I just returned from a holiday in my hometown of Toronto, where I caught up with family and friends and watched a ton of reality television with my mom.
There wasn’t much cooking (or uncooking) going on while I was home, so I wanted to ease myself back into food preparation with a super easy raw food recipe.
When I first made almond milk, I fretted about what to do with all of the leftover pulp. After discovering this recipe a few months back, I knew I would never find myself with excess pulp again. In fact, this recipe is basically all I use my almond pulp for.
The flavour of these crackers is so pure – the almonds really shine through here. You could jazz them up with some extra spices, but I haven’t had the inclination to change anything. I usually double or triple the recipe, too.

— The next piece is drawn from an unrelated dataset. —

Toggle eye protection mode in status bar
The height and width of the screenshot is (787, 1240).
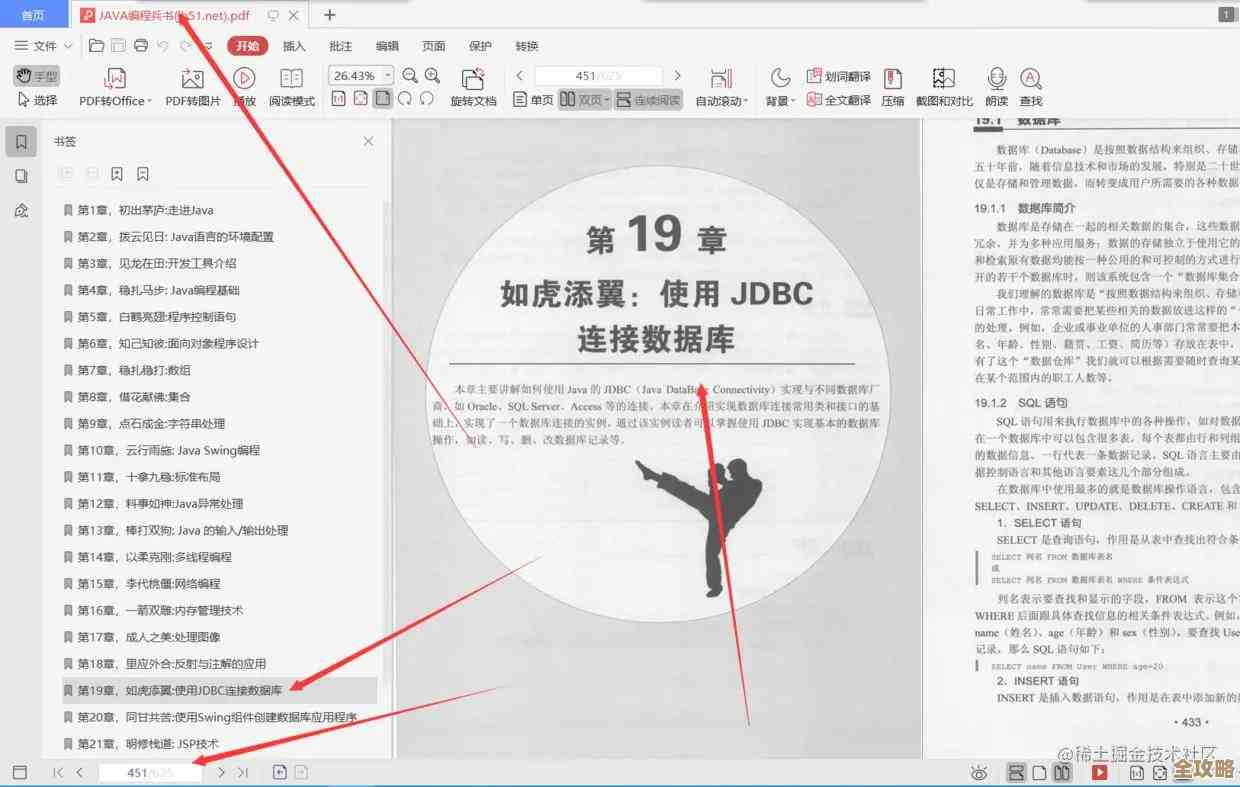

I like to eat these unadorned, but they’d certainly pair nicely with any dip or spread. Just be careful, as they’re delicate and crumble more easily than store-bought crackers.
From Elana’s Pantry
1 cup firmly packed almond pulp
2 tbsp flax meal
1 tbsp olive oil
½ tsp salt
1 tablespoon agave nectar (or other liquid sweetener)
Combine all ingredients in a large bowl, then dump it in a pile on a parchment-lined baking pan or a Teflex sheet. Press the dough flat to a ¼-inch thickness with your fingers or the back of a spoon. Cut dough into squares with a knife.
If using an oven, bake at 135 degrees F for at least 20 hours, or until crunchy. If using a dehydrator, dehydrate at 104 degrees for about 24 hours, or until totally dry.